Ce qui est étonnant, c'est que Siné a été viré, non à cause de sa chronique, mais parce qu'il a refusé de s'excuser pour l'avoir publiée. Si je comprends, virer Siné à cause de sa chronique, cela aurait été reconnaître la faute de Philippe Val: l'avoir publiée sans la lire.

"Interrogé par nouvelobs.com, Philippe Val a déclaré que le caricaturiste n'avait pas été renvoyé par Charlie Hebdo mais qu'il a été "mis devant une alternative, il pouvait s'excuser mais ne l'a pas fait. C'est son choix qui l'a exclut et il l'a fait librement". Philippe Val a insisté sur le fait que Siné avait transgressé la charte de l'hebdomadaire". "Ce qu'il a fait c'est contraire aux valeurs de Charlie Hebdo. La charte proscrit les propos racistes et antisémites". "C'est juste inacceptable". (Nouvel Observateur)

Si c'est si inacceptable, pourquoi l'avoir publié dans votre journal, monsieur Val?

Commentaires

  • Vous avez raison en tous points, il me semble. J'ajoute que je me sent très libre pour parler de cette affaire, unissant depuis longtemps dans une même exécration (quoique pour dces raisons différentes) les pitoyables Siné et Val.

  • « que je me senS », évidemment...

  • Si l'on en croit Guy Bedos qui a envoyé une lettre ouverte sur le site de rue89.com, il semble que ce soit une histoire ancienne de désaccord entre les deux hommes.
    Mais, je suis d'accord, le redac'chef est responsable...
    Mais depuis Fabius et son "responsable mais pas coupable"...
    Philippe Val est-il fabusien dans l'âme ?

  • Oui, ma note concerne un détail. J'avoue que le "fond" de l'histoire m'intéresse beaucoup moins.

  • @Bertrand,

    Val est directeur de la publication, pas rédac chef.

    Pour la réaction de Bedos, elle est forcément intéressante.
    http://rue89.com/2008/07/18/bedos-val-est-a-charlie-ce-que-sarkozy-est-a-la-france

    "Tu es à Charlie Hebdo ce que Sarkozy est à la France.

    A la différence près que lui a été élu; toi, dans des conditions qui m’échappent et dont je me tape, tu as fait un coup d’Etat. Me revient une phrase que j’avais écrite à propos de certains politiques, de droite ou de gauche, et qui, au regard de ton attitude, te concerne aujourd’hui: "Ce n’est pas en crachant dans les miroirs qu’on guérit de l’eczéma. Ça les démange et ils se grattent sur la peau des autres." "

  • Tiens, Gisèle Halimi (qui avait participé à la création de Charlie Hebdo) aussi réagit, et elle ne fait pas dans la dentelle :
    http://rue89.com/2008/07/18/gisele-halimi-le-proces-en-sorcellerie-fait-a-sine-par-val

    D'après un commentaire (de Dominique, je crois) sur un autre blogue, il y aurait bien un vieux contentieux entre Siné et Val, et pas seulement parce que Val a attaqué Denis Robert et que Siné l'a accusé de partialité (puisque l'avocat de Clearstream est aussi celui du journal). Il se trouve que Siné, qui ne fait pas mystère de sa sympathie pour les Palestiniens, a soutenu entre autres choses la très douteuse liste "Euro-Palestine", qui comptait également Dieudonné parmi ses parrains. (Oh, ironie...) Bref, Siné a à ce moment-là, consciemment ou non, mis son nom à côté de certains vrais antisémites qui n'attaquent Israël que parce que l'expression du racisme est interdite par la loi.

------------------------------------------------

_CONSIGNE_
Recopiez à l'identique, s'il vous plaît, le passage de l'extrait sur l'affaire Siné qui débute par les mots où figure « Val est directeur » et s'achève sur « à la France. ». Servez-vous uniquement du texte.

Relevés pour retrouver des éléments affichés
------------------------------------------------

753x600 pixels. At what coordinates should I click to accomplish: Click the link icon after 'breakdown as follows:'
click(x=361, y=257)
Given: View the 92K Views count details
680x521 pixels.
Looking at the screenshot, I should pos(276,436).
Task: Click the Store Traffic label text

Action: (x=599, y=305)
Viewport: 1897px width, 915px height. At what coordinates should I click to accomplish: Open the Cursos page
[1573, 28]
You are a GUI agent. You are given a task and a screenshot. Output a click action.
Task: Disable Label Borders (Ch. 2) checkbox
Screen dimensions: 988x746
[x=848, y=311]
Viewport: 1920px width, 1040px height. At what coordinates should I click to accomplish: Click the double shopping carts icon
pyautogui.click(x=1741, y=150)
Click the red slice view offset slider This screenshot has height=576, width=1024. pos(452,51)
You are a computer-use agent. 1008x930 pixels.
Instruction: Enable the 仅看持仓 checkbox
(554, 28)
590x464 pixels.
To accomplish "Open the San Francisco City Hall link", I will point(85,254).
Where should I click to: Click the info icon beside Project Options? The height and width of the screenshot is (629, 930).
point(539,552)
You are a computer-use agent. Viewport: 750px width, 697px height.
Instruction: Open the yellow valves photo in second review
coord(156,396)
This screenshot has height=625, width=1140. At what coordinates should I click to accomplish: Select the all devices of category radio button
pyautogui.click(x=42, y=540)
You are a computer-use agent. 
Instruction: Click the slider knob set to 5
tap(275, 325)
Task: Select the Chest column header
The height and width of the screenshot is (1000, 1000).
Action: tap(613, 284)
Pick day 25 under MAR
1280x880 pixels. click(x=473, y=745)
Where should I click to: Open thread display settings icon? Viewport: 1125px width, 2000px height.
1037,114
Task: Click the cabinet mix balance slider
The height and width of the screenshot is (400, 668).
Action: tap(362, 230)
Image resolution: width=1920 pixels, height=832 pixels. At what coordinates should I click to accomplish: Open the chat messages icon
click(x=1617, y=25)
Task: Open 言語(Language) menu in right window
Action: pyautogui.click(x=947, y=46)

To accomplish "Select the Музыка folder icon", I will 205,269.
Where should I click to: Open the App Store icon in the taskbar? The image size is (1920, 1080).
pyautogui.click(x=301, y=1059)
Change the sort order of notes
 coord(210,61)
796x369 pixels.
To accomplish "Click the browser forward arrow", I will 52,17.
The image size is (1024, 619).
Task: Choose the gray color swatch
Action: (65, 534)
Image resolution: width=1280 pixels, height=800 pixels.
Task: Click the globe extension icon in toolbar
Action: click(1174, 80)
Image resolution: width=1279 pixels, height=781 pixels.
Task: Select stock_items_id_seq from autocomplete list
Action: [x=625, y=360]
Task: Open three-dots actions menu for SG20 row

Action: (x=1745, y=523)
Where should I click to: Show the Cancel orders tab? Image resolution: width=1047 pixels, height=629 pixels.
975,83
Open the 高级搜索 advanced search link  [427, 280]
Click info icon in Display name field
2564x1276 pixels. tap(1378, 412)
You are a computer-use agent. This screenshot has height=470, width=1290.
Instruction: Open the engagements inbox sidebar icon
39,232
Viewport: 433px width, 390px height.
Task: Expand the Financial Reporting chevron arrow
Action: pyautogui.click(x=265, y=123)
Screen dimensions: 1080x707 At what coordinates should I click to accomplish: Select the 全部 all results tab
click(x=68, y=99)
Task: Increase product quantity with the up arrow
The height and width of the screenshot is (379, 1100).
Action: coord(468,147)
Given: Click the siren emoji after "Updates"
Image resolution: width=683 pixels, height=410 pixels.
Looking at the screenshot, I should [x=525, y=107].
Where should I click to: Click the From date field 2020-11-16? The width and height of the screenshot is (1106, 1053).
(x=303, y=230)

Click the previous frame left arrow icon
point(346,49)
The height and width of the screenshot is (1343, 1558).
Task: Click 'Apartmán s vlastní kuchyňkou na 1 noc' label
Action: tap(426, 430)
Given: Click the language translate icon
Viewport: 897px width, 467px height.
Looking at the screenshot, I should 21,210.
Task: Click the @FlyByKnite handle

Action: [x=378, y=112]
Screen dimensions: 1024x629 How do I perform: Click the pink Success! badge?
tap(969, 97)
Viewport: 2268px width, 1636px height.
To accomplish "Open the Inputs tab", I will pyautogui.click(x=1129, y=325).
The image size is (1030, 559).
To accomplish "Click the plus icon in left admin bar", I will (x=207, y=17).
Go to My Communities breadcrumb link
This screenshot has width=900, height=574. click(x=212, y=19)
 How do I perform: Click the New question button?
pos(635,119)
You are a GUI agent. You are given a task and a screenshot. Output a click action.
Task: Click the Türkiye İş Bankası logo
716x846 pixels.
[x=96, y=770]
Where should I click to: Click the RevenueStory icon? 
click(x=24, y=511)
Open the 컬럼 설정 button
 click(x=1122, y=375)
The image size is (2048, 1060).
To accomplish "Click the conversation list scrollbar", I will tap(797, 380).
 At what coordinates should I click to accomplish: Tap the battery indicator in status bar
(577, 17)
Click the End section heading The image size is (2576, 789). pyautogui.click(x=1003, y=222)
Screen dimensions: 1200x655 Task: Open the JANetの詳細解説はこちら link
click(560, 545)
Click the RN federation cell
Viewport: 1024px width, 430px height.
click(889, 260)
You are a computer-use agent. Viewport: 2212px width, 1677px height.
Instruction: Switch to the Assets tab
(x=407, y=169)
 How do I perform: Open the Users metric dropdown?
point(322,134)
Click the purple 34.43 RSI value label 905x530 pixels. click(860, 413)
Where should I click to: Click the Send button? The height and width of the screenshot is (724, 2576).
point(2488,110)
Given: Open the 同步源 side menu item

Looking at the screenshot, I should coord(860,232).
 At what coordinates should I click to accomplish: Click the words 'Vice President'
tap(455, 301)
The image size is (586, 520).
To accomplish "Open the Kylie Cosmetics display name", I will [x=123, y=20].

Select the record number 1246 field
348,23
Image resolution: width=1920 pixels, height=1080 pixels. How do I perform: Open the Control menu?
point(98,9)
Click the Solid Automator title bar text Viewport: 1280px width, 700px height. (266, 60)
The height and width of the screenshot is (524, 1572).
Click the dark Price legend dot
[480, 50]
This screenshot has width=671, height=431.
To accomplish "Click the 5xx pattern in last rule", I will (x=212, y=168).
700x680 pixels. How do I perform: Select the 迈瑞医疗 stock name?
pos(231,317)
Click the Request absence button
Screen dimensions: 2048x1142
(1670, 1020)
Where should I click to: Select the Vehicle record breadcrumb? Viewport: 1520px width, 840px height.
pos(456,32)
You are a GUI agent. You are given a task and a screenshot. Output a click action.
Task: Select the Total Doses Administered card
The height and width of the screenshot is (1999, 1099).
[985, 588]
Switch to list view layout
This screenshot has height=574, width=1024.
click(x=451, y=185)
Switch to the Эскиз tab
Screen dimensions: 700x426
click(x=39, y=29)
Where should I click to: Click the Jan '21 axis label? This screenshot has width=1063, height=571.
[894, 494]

------------------------------------------------

_SOLUTION_
Val est directeur de la publication, pas rédac chef.

    Pour la réaction de Bedos, elle est forcément intéressante.
    http://rue89.com/2008/07/18/bedos-val-est-a-charlie-ce-que-sarkozy-est-a-la-france

    "Tu es à Charlie Hebdo ce que Sarkozy est à la France.